I don’t expect a software engineer earning a quarter million a year at NVIDIA to test AppDec as I have done to find out what’s going on. Someone lower level perhaps. I have provided a set of GOPs, on my google drive just in case someone at NVIDIA, the tea lady maybe, takes an interest in finding out what the problem is. Note that the GOPs were encoded using my implementation of NVENC. It’s possible I’ve misconfigured the encoder somehow.

Note also that ffmpeg is able to decode the AV1 gops and spit out frames from them.

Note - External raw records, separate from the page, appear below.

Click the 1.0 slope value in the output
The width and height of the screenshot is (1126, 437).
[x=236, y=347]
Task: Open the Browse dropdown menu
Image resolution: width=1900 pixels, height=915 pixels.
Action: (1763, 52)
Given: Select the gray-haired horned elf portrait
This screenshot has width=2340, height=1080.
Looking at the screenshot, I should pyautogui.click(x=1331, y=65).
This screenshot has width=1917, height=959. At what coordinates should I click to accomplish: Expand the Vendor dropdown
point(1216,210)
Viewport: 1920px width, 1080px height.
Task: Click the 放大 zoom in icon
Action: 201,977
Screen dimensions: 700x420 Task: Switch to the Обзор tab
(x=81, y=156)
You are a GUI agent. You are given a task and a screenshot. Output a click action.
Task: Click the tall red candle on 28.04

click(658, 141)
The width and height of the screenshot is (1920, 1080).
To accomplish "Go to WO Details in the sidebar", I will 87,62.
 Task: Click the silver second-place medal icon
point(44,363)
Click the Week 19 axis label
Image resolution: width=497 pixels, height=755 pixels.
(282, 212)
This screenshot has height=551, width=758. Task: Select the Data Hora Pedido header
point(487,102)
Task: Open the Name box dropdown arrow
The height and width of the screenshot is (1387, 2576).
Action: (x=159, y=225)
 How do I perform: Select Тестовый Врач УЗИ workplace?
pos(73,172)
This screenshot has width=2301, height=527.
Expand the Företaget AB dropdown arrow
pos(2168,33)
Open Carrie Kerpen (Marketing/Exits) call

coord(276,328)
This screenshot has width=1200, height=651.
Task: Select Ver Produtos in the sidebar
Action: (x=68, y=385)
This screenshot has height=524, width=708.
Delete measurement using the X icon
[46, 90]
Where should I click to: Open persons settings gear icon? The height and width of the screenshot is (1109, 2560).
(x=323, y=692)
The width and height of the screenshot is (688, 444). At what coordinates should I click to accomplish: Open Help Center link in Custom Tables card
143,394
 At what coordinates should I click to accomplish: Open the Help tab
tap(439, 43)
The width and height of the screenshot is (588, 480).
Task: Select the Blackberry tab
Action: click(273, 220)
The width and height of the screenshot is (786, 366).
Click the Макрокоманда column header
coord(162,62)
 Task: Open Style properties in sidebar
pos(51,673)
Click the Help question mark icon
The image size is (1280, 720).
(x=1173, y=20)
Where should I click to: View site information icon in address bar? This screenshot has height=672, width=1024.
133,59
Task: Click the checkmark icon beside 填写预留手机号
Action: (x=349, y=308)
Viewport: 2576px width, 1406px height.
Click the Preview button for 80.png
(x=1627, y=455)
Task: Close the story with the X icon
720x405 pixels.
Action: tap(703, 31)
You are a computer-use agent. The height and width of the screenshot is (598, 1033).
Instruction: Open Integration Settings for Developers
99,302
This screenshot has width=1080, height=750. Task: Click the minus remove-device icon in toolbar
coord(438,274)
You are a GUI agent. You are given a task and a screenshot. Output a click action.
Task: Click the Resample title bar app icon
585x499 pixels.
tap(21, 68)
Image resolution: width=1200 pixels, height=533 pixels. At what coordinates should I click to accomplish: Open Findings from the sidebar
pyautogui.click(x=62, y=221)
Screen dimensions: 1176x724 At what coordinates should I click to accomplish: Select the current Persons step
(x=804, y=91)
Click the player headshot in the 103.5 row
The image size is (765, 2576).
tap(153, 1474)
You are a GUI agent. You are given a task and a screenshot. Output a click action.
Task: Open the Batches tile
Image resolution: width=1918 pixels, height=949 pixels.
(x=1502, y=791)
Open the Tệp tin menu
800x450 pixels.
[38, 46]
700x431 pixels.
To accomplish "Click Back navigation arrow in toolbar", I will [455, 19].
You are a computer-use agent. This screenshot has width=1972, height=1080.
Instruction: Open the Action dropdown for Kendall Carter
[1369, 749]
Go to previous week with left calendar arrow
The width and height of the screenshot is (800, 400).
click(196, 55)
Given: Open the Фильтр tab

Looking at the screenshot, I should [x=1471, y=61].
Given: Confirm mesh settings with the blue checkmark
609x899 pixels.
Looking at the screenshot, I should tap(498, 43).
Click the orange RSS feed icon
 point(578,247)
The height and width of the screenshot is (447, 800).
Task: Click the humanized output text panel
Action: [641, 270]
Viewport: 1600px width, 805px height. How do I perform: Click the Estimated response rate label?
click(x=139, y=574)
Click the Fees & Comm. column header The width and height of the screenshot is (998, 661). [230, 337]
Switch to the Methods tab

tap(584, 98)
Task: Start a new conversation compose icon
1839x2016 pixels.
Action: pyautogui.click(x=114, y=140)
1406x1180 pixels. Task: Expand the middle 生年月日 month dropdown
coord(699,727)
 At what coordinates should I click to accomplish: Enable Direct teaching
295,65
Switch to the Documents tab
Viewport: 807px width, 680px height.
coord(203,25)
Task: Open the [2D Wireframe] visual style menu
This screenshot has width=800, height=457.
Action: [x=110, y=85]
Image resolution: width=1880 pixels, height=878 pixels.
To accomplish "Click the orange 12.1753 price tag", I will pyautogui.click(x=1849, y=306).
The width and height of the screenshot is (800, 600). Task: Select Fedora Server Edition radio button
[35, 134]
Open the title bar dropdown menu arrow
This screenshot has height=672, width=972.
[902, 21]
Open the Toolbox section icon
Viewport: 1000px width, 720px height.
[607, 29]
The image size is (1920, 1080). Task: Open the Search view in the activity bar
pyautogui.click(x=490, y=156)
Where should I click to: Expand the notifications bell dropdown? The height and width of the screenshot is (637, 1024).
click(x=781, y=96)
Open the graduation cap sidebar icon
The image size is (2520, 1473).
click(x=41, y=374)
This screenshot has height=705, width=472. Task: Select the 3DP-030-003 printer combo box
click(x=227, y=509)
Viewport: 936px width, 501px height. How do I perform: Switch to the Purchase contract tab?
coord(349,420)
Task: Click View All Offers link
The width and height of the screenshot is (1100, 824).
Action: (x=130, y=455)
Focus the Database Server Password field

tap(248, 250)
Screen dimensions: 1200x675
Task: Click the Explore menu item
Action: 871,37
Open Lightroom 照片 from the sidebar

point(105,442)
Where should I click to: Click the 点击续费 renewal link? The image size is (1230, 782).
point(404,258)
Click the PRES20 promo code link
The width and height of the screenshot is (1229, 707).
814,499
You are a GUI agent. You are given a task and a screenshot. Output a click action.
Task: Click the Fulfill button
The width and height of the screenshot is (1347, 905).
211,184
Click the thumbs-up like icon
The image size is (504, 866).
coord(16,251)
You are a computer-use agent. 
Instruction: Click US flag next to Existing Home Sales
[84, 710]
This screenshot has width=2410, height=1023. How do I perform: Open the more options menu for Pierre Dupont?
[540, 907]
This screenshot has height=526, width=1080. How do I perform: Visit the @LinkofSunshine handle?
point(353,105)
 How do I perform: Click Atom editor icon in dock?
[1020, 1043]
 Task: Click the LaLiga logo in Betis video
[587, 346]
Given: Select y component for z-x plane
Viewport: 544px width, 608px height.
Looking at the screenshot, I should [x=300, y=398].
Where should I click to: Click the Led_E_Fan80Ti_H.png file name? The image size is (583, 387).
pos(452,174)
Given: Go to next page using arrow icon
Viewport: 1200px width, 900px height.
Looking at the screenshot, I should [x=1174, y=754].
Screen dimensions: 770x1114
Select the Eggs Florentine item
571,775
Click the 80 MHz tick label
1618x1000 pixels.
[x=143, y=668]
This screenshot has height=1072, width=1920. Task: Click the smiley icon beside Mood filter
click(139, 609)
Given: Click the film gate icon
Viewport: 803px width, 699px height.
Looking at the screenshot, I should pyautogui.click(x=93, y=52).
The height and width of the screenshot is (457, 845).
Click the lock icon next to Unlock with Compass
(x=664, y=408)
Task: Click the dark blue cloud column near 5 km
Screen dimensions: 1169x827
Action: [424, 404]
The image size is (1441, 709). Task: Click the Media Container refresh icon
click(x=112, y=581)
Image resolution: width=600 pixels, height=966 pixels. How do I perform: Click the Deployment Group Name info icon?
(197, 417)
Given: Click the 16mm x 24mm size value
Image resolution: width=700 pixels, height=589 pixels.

Some additional info: with H264 decoding HandlePictureDecode and HandlePictureDisplay are called for each of the 60 frames. With AV1 although HandlePictureDecode is called for each of them, HandlePictureDisplay is not. The exception occurs at the end of decoding and display is never called (HandlePictureDecode gets called 60 times).

Bump.

It just occurred to me that one way to see something different is to debug each case (ffmpeg demux and passing in an entire GOP), looking at the start bytes/codes to see if they’re the same. If they’re different, ffmpeg knows something the documentation isn’t telling us.

The start of the GOP is the same as the start of the first frame from the ffmpeg demuxer. So that theory can be thrown away. I think there’s a genuine bug in the parser when cuvidParseVideoData is called on a multiple frame GOP like this.

Gop: 12 00 0a 14 04 00 00 00 04 00 00 00 f3 40 00 0c de a6 7f d9 e0
Demuxed: 12 00 0a 14 04 00 00 00 04 00 00 00 f3 40 00 0c de a6 7f d9 e0

I solved this problem by cribbing some code from Intel’s SVT-AV1 reference project. I extracted the functions, types, etc. needed to get temporal unit headers and per-frame payload data , which I’m passing to cuvidParseVideoData one frame at a time (I can’t use ffmpeg for this as I cannot ship it due to licencing). It seems to work very nicely.

It would be good to avoid this additional code/complexity if cuvidParseVideoData worked in all cases with multiple frames but beggars cannot be choosers!

This topic was automatically closed 14 days after the last reply. New replies are no longer allowed.